La délégation malgache était notamment composée de M. Rakotomaharo Rajemison, Représentant permanent de Madagascar auprès des Nations Unies à Genève et de représentants du Comité interministériel de rédaction des rapports des droits de l'homme, des Ministères des affaires étrangères, de l'éducation nationale et de la sécurité de l'intérieur, ainsi que de représentants de la Vice-Primature chargée de la santé et du Tribunal administratif. Elle a répondu aux questions soulevées par les experts s'agissant, entre autres, de la place du Pacte dans l'ordre juridique interne; de l'aide internationale; des entraves à la pleine réalisation du Pacte; de la lutte contre la corruption; du harcèlement sexuel au travail; de la législation du travail applicable dans les zones franches; du travail des enfants; des conditions carcérales; des avortements clandestins; ainsi que des questions de santé et d'éducation.

Les principales préoccupations exprimées par les membres du Comité avaient trait, en particulier, aux formes de discrimination persistantes contre les femmes, les descendants d'esclaves et certaines minorités; aux droits dont bénéficient, par rapport aux autres travailleurs, les personnes travaillant dans les zones d'exportation économique; au travail des enfants; aux conditions carcérales; au climat de corruption et d'impunité qui prévaut dans le pays.

Le Comité adoptera ultérieurement, à huis clos, ses observations finales sur le rapport de Madagascar, avant de les rendre publiques à la fin de la session, le vendredi 20 novembre prochain.

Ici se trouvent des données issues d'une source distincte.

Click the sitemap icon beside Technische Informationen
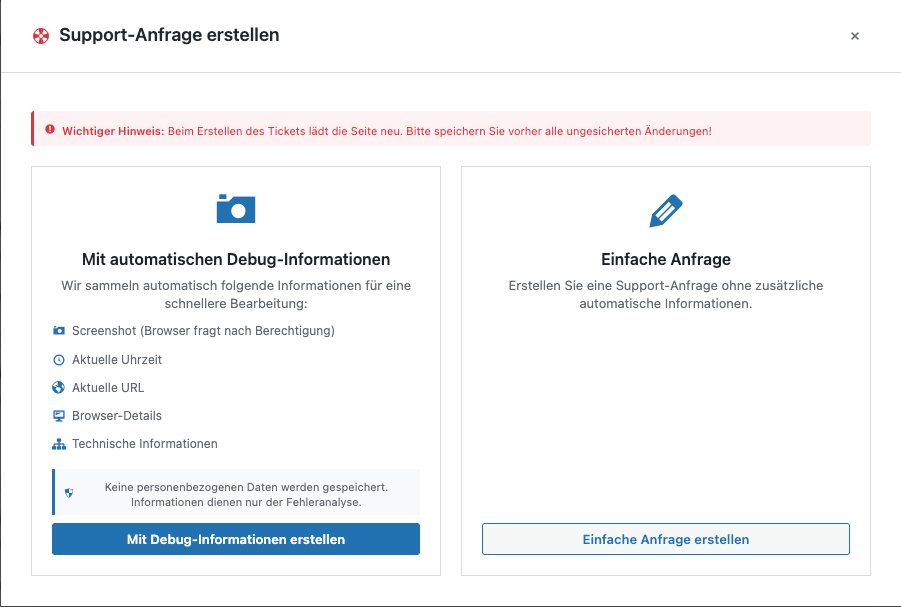Image resolution: width=901 pixels, height=607 pixels. pos(59,444)
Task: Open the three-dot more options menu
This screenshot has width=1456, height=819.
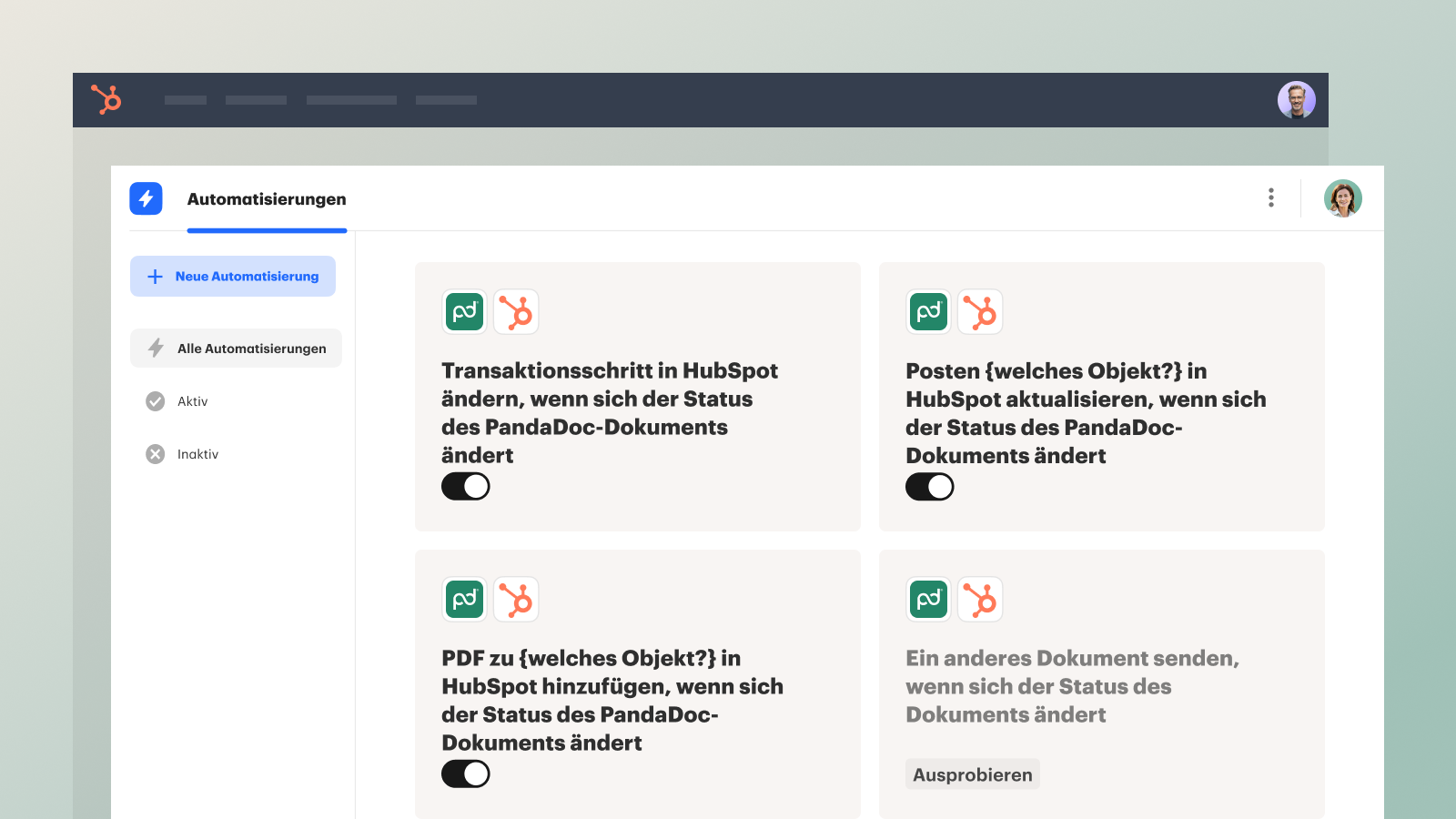Action: click(1270, 198)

Cet après-midi, à 15 heures, le Comité entamera l'examen du rapport de la République de Corée.


Présentation du rapport

M. RAKOTOMAHARO RAJEMISON, Représentant permanent de Madagascar auprès des Nations Unies à Genève, a présenté les membres de la délégation malgache, dirigée par Mme Christine Razanamahasoa, Garde des sceaux et Ministre de la justice de Madagascar, en soulignant que cette délégation est composée de six hommes et six femmes, la moitié provenant de la capitale et l'autre moitié de la Mission permanente de Madagascar à Genève

Présentant le rapport, Mme CHRISTINE RAZANAMAHASOA, Garde des sceaux, Ministre de la justice de Madagascar, a indiqué que pour remédier au retard dans la présentation des rapports, Madagascar a mis en place, par arrêté pris en 2003, un Comité interministériel de rédaction des rapports sur les droits de l'homme, avec inclusion de la société civile. Il convient de signaler que Madagascar est signataire du Protocole facultatif se rapportant au Pacte, ce qui témoigne de la volonté du Gouvernement malgache de renforcer l'application du Pacte.

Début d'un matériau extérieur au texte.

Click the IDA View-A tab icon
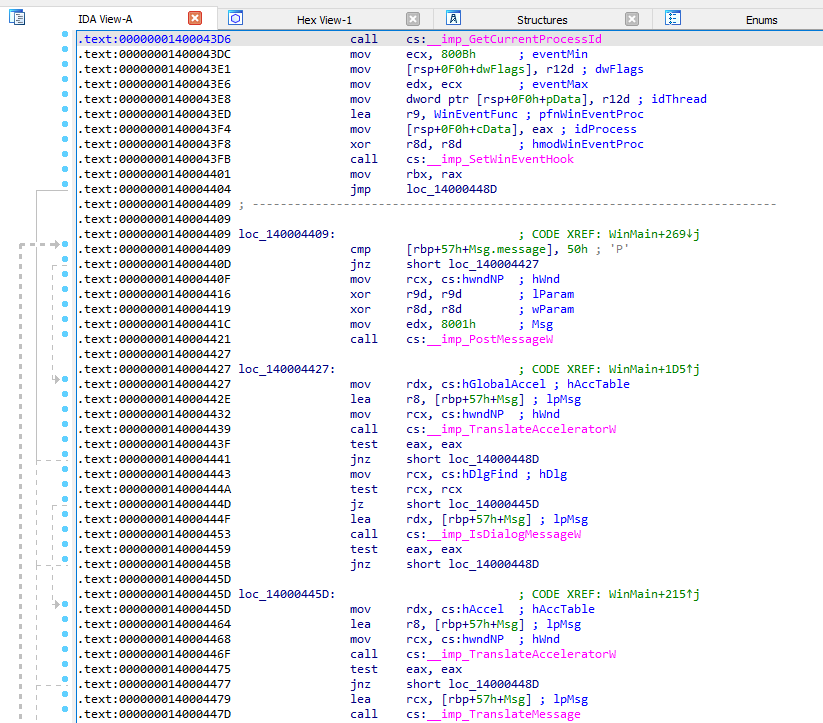Image resolution: width=823 pixels, height=723 pixels. pos(17,18)
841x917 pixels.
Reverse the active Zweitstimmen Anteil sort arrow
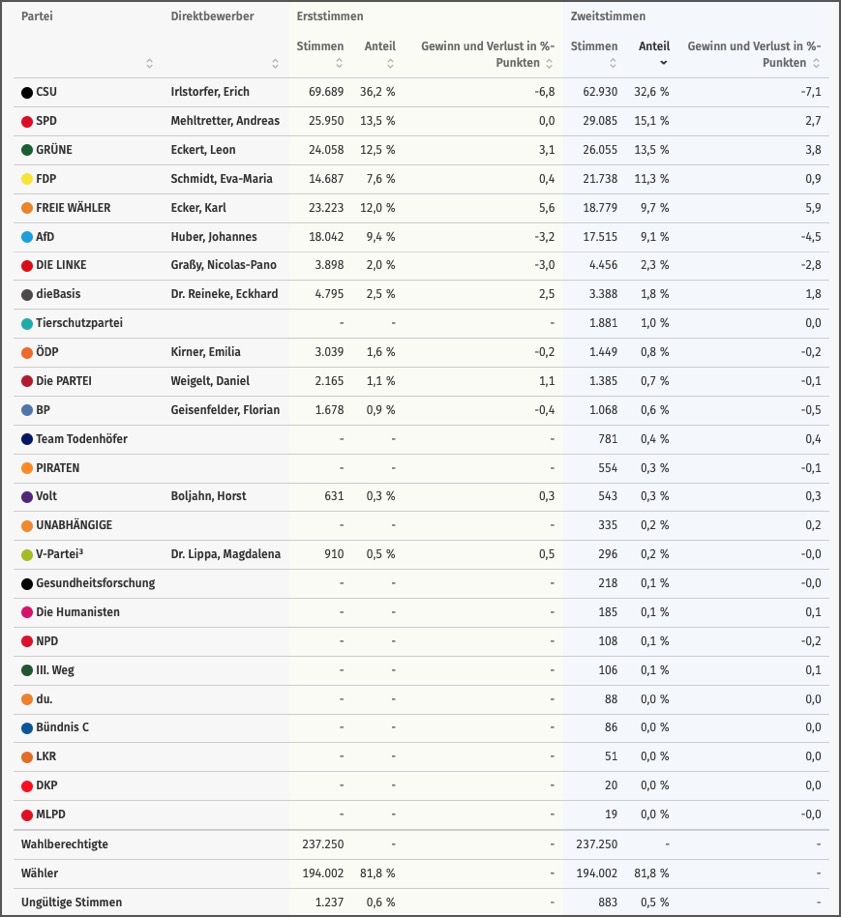click(664, 63)
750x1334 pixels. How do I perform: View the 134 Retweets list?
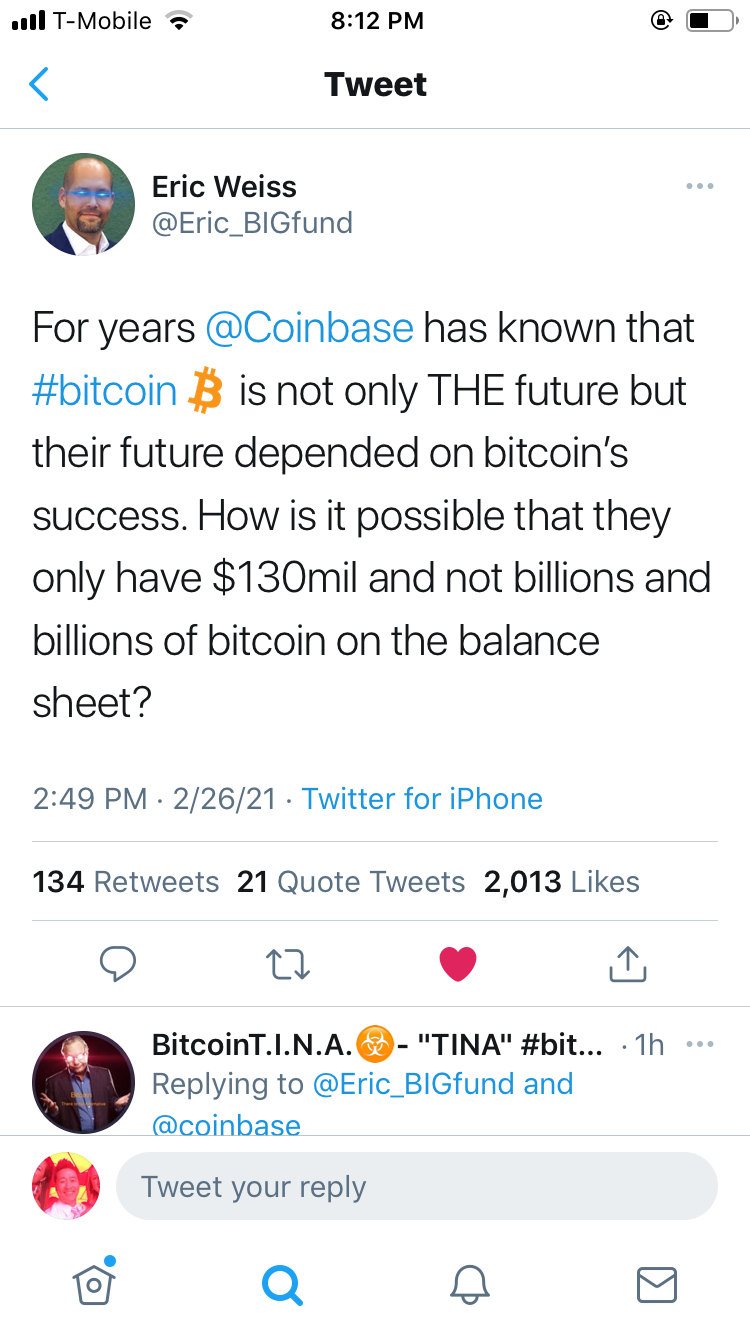(126, 882)

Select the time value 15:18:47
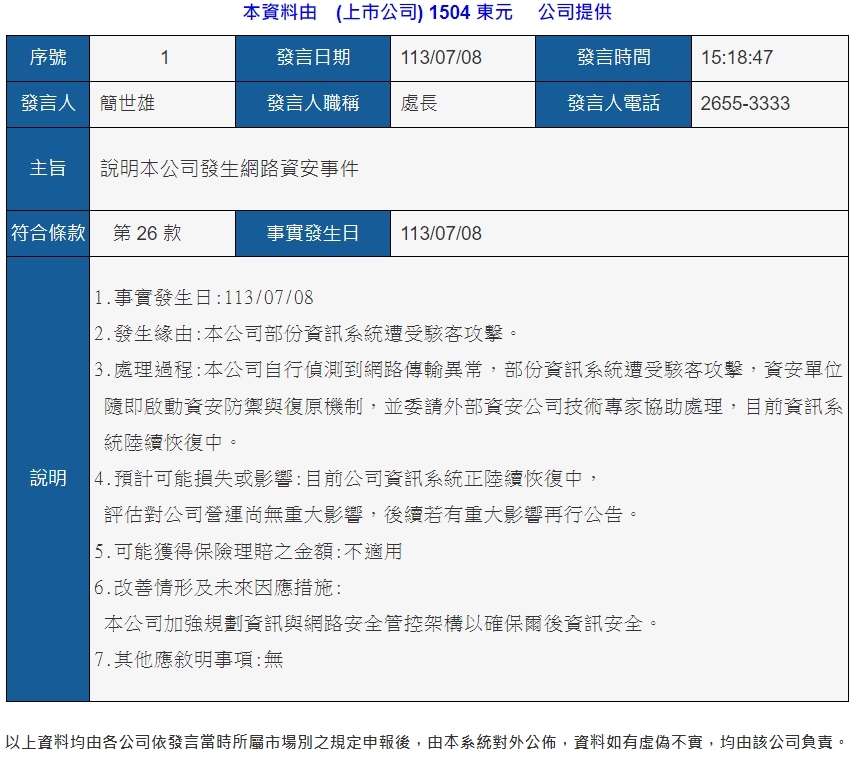pos(737,58)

La Constitution malgache comporte une partie traitant des droits économiques, sociaux et culturels; ils sont dès lors érigés en normes constitutionnelles, a précisé la Ministre de la justice. Cette consécration constitutionnelle des droits économiques, sociaux et culturels a influencé le travail législatif. Dans ce sens, deux principes majeurs sont adoptés: la non-discrimination et l'égalité entre hommes et femmes. Ainsi, le Code du travail dispose qu'à qualification professionnelle égale, à emploi égal et à rendement égal, le salaire est égal pour tous les travailleurs, quels que soient leur origine, leur sexe, leur âge et leur statut. Dans son arrêt en date du 5 septembre 2003 sur l'affaire Dugain contre Air Madagascar, la Cour suprême a cassé l'arrêt de la Cour d'appel qui a fondé sa décision sur une convention collective manifestement discriminatoire au détriment de la requérante en raison de son âge et de son sexe, a fait valoir la Garde des sceaux. Le Code du travail fixe les modalités d'exercice et de jouissance du droit syndical, a-t-elle ajouté. Toutefois, la culture syndicale n'est pas encore suffisamment développée chez les travailleurs et ce, par crainte de représailles et de perte d'emploi, a reconnu Mme Razanamahasoa.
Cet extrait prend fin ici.